--- Required actions ---
1. Reproduce the chairman's letter starting at "The construction of" and ending at "their economic downturn.", swapping "August 2014" for "September 2014".
2. Decide whether each statement agrees with the chairman's letter. Answer yes or no for each and quote the words of the letter that settle it.
(a) The Company opened 15 new outlets, mostly in districts outside the Western Province.
(b) The world economy grew faster than it had in 2012.
(c) The Head Office Building was completed before the financial year ended.

--- Quoted passage ---
= = = = =

MENU

chairman's letter

Preamble

On behalf of the Board of Directors I have pleasure in presenting the Annual Report and Audited Accounts of your Company for the financial year ended 31st March 2014.

Over the last several years we have seen CDB being gradually transformed into a versatile corporate achieving sustained growth. Despite operating in a challenging economic environment both locally and globally, your Company succeeded in maintaining the momentum that was built up over the preceding years posting net profits exceeding Rs. 500 Mn. Your Company extended its market reach by adding 15 new outlets mostly in districts outside the Western Province.
The construction of CDB’s Head Office Building proceeded apace and is scheduled for completion in August 2014. A great deal of the Board’s attention during the year was focused on further improving its governance framework. Being committed to achieve long-term success for your Company, your Board firmly believes that good governance plays an integral part in maximising shareholder value over time.

The Changing Economic Landscape

The world economy grew at a reduced pace of 3% (compared to 3.1% in 2012) though signs of increased economic activity was evident in the second half of the year. The economic outlook for 2014 is however more promising as advanced economies begin to recover from their economic downturn.

= = = = =

--- Provided material ---

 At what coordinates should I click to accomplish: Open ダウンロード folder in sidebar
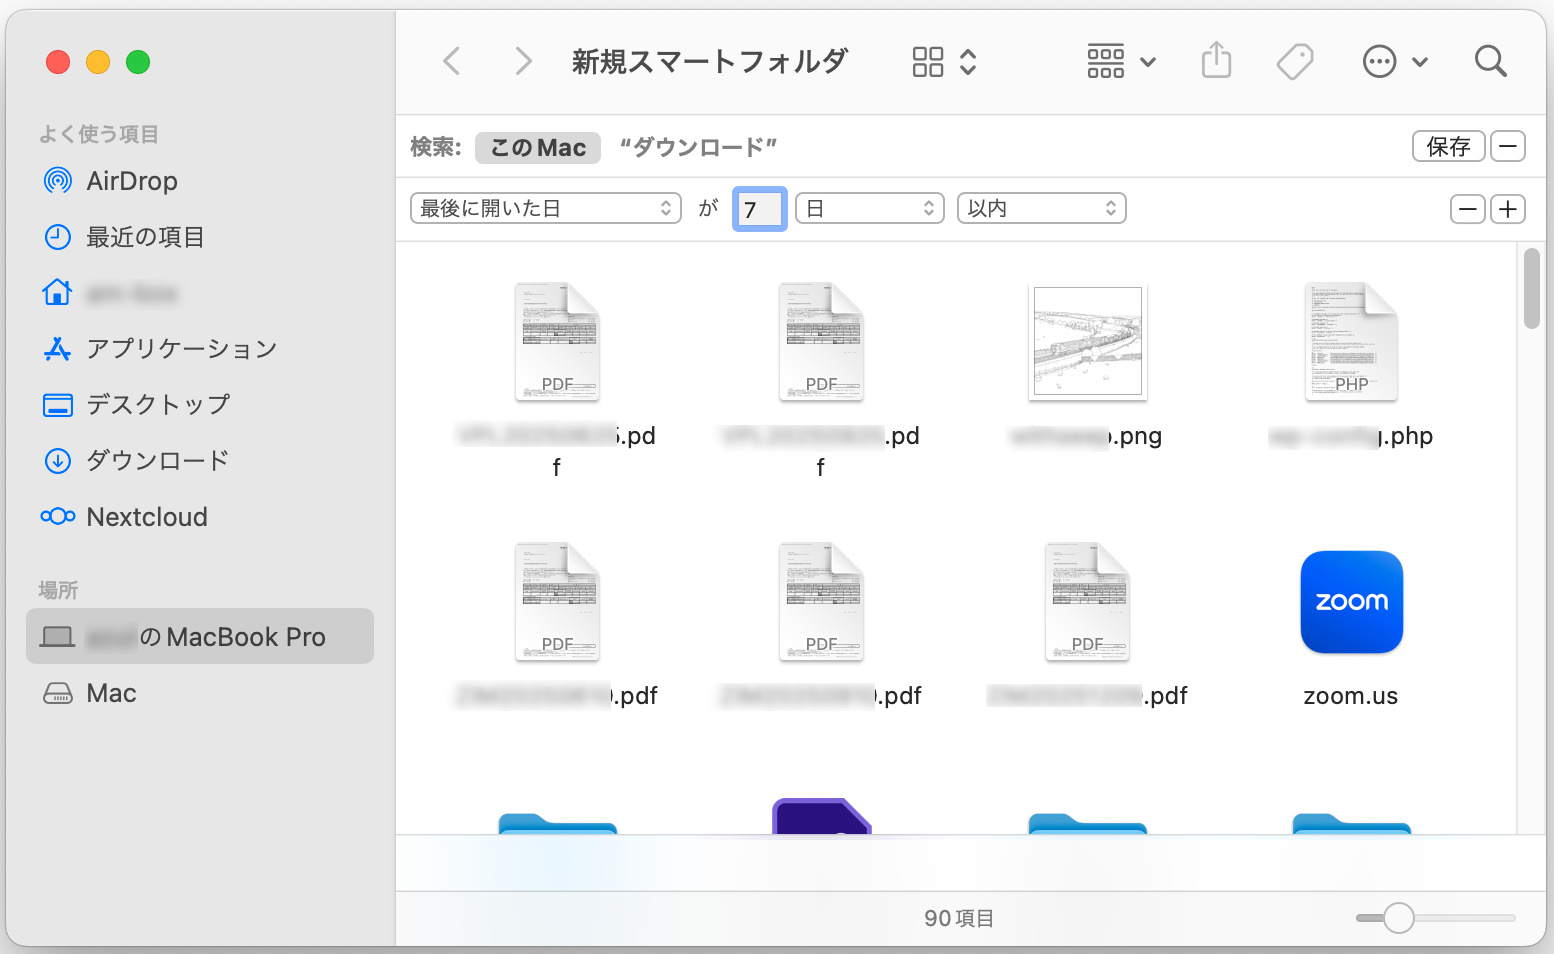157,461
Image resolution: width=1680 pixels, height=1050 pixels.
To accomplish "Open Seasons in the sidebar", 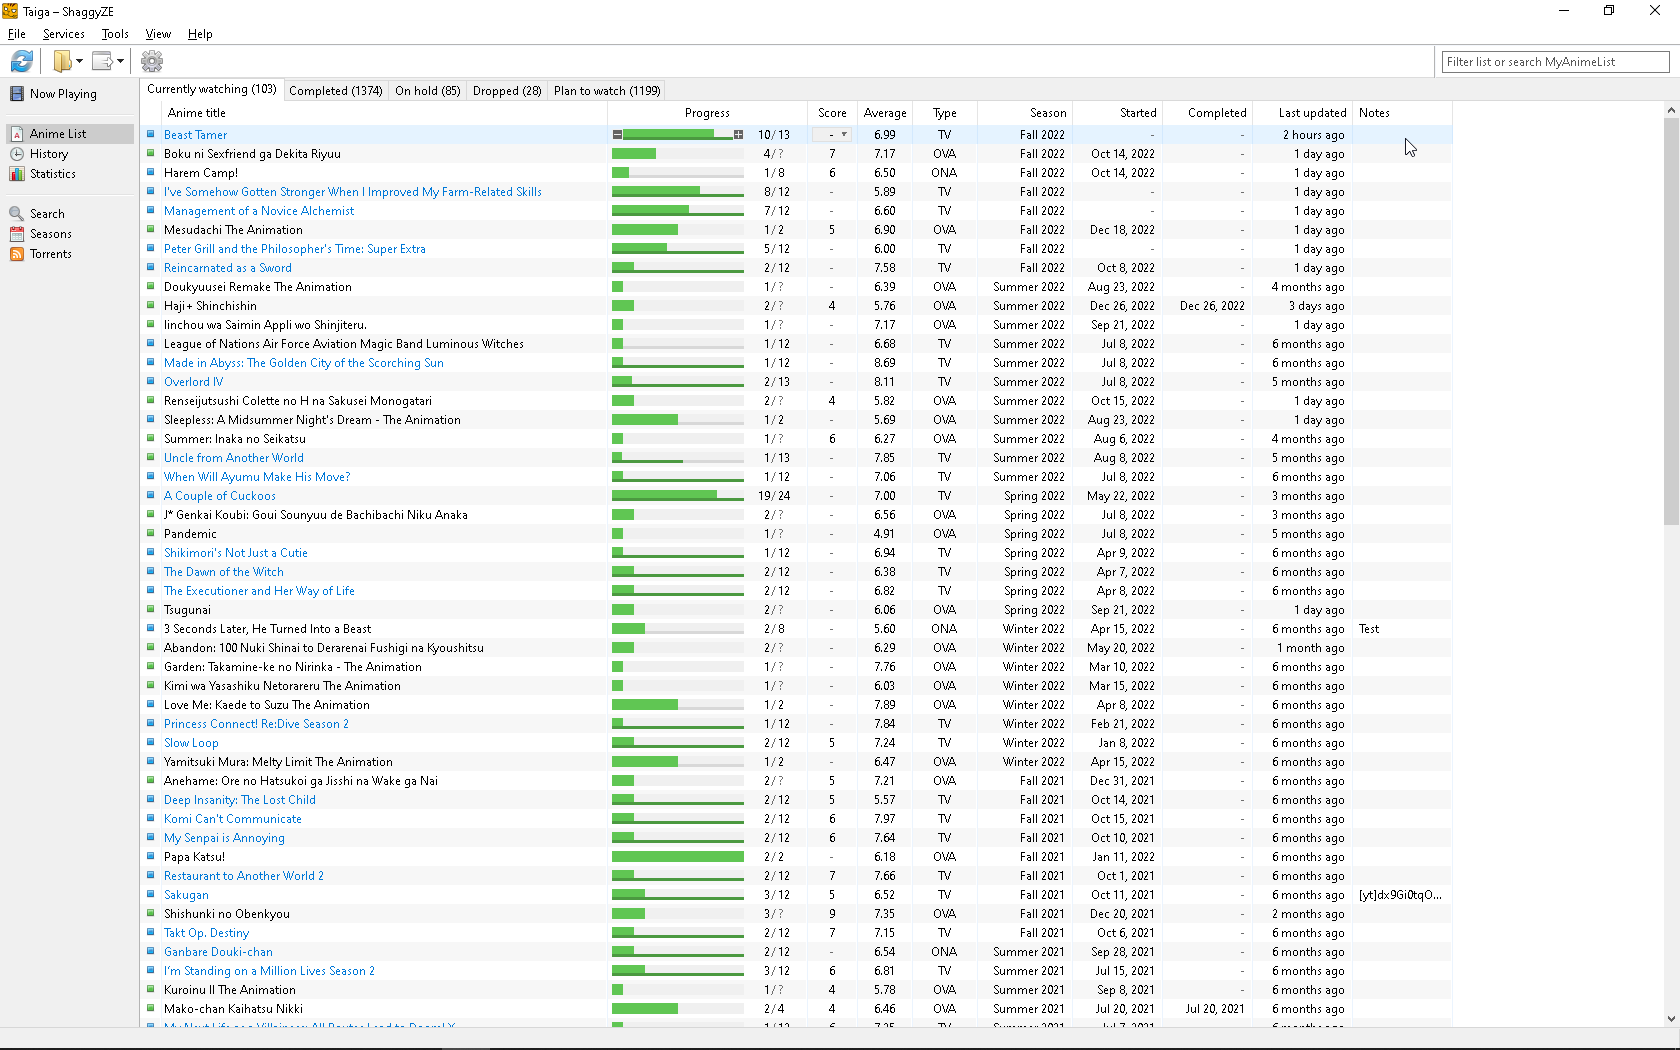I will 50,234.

= = = = =

--- Set of answers ---
1.
The construction of CDB’s Head Office Building proceeded apace and is scheduled for completion in September 2014. A great deal of the Board’s attention during the year was focused on further improving its governance framework. Being committed to achieve long-term success for your Company, your Board firmly believes that good governance plays an integral part in maximising shareholder value over time.

The Changing Economic Landscape

The world economy grew at a reduced pace of 3% (compared to 3.1% in 2012) though signs of increased economic activity was evident in the second half of the year. The economic outlook for 2014 is however more promising as advanced economies begin to recover from their economic downturn.

2.
(a) Yes: "Your Company extended its market reach by adding 15 new outlets mostly in districts outside the Western Province."
(b) No: "The world economy grew at a reduced pace of 3% (compared to 3.1% in 2012)"
(c) No: "is scheduled for completion in August 2014"